My biggest preference would be for the quietest system possible. Beyond that, I'd *like* to keep it around $1500. 

This is my list so far: https://pcpartpicker.com/list/bYjYwh

Processor: AMD Ryzen 7 3700x
Cooler: Be Quiet! Dark Rock Slim
Motherboard: ASRock X570 Pro4
Ram: G.skill Ripjaws V series 32gb ram (2x16gb)
System Drive: Samsung 970 Evo Plus m.2 1tb NVME ssd
Samples Drive: Samsung 2tb 2.5" Evo 860 (for now - I already have this)
GPU: Asus Radeon RX570 4GB ROG Strix
Power: Seasonic FOCUS 750w 80+Gold
Case: Fractal Design Meshify C ATX Mid-Tower

I use a 2 channel usb audio interface and 2 usb controllers. I already have a monitor. I'll be running a hard line for internet.

Budget-wise, I'm where I want to be. Am I missing or confusing anything? Will this be super quiet/silent? I'd be willing to spend more to that end.

Thanks!


----------



## easyrider (Apr 7, 2020)

Go for a better motherboard with a better VRM should you wish to upgrade to a 3900x or 4900x

*X570 AORUS ELITE (AMD AM4) DDR4 X570 CHIPSET ATX MOTHERBOARD*


----------



## youngpokie (Apr 7, 2020)

Are you planning to save projects on the systems drive, along with the OS? In my own build, I use a dedicated drive for "My Documents" in Windows and "Cubase Projects", so in case I need to reset the OS, I don't have to worry about moving those files. This SSD doesn't have to have super fast read/write capability. My samples drive was chosen for fastest read speed (at the expense of write speed, since I don't write/install new samples often).

Also, even though you say you're not planning for RAM-intensive libraries, it is wise to at least have room for expansion in the future. With 4 memory slots, your current setup will max out at 64, no? 

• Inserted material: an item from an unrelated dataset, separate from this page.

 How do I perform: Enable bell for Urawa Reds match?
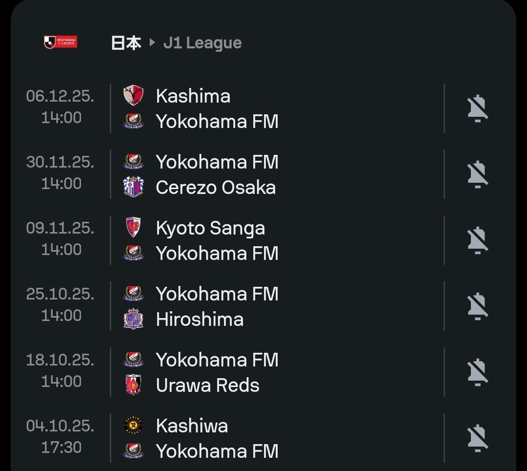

In my case, I went for cheaper power supply (half price of yours), cheaper m2 for Windows drive (two thirds cheaper than yours), on board graphics without a cooler, and then I put those savings into a faster CPU, more memory and a dedicated SSD for My Docs/Cubase Projects.


----------



## Nate Johnson (Apr 7, 2020)

youngpokie said:


> Are you planning to save projects on the systems drive, along with the OS? In my own build, I use a dedicated drive for "My Documents" in Windows and "Cubase Projects", so in case I need to reset the OS, I don't have to worry about moving those files. This SSD doesn't have to have super fast read/write capability. My samples drive was chosen for fastest read speed (at the expense of write speed, since I don't write/install new samples often).
> 
> Also, even though you say you're not planning for RAM-intensive libraries, it is wise to at least have room for expansion in the future. With 4 memory slots, your current setup will max out at 64, no?
> 
> In my case, I went for cheaper power supply (half price of yours), cheaper m2 for Windows drive (two thirds cheaper than yours), on board graphics without a cooler, and then I put those savings into a faster CPU, more memory and a dedicated SSD for My Docs/Cubase Projects.



Typically, my active projects are housed on my system drive. On my current system, I’m archiving older projects onto my samples drive (the evo 860). I suppose that’s not the best practice, but it works. So I guess my new ssd layout ought to be tweaked. I don’t mind spending extra $$ there. I’ve been operating under the assumption that the m.2 format is the most desirable - right?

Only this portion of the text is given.